Back Guillem Cortès defends his PhD thesis

Guillem Cortès defends his PhD thesis

Tuesday, February 18th 2025 at 10:30h - Room 55.309 (3rd floor) Tanger building (UPF Poblenou)
10.02.2025

Imatge inicial -

Title: Music Identification with Audio Fingerprinting. An Industrial Perspective

Supervisors: Dr. Xavier Serra Casals (UPF) and Dr. Emilio Molina Martínez (BMAT Licensing S.L.)

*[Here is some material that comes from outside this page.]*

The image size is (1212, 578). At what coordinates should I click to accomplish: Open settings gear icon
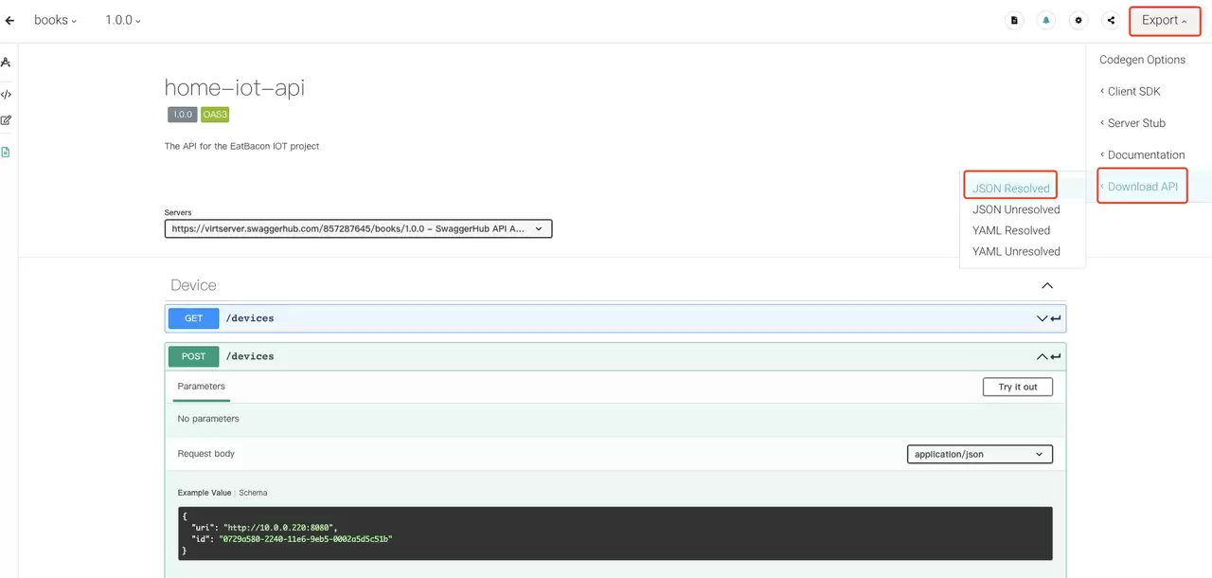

Jury: Dr. Manuel Moussallam (Deezer Research), Dr. Martín Rocamora  (UPF), Dr. Pedro Cano Vila (BMAT Licensing S.L.)

Abstract:

Music identification is a mature and well-studied field in the Music Information Retrieval community. In the music industry, it ensures fair distribution of royalties, which are allocated based on usage, such as plays in live venues or airtime in broadcasts. This thesis has been conducted as part of an industrial PhD at BMAT, a company specializing in music monitoring and identification services. This thesis explores advancements in Audio Fingerprinting (AFP), a core technology for music identification that identifies audio by matching compact signatures extracted from audio signals. From their early development in the 2000s, AFP systems have evolved to address challenges such as robustness to time-frequency modifications, or noise and speech overlays, for instance. However, scenarios like background music identification or extreme time-frequency modifications remain challenging for these systems. 

To address these gaps, this thesis first introduces a self-contained dataset specifically designed for broadcast monitoring, featuring TV recordings with a high prevalence of background music and reference tracks of production music. Alongside this dataset, it proposes PeakFP, a new baseline method tailored for background music identification. To improve the AFP performance, this thesis explores a two-step approach combining source separation algorithms with AFP systems. This approach demonstrates substantial performance improvements in background music identification, albeit at the cost of computational overhead. Finally, this thesis presents PeakNetFP, the first hybrid AFP system that integrates the simplicity and scalability of spectral peaks with the abstraction capabilities of neural networks. PeakNetFP achieves comparable performance to SOTA models while being 100 times smaller, offering a scalable and efficient solution for AFP tasks, including severe time-stretched audio. 

Despite being conducted in an industrial setting, this work adheres to the principles of open science, with all datasets, code, and evaluations made publicly available. This thesis aims to foster further research in AFP, particularly in underexplored scenarios, and to contribute to the development of more robust and versatile AFP systems.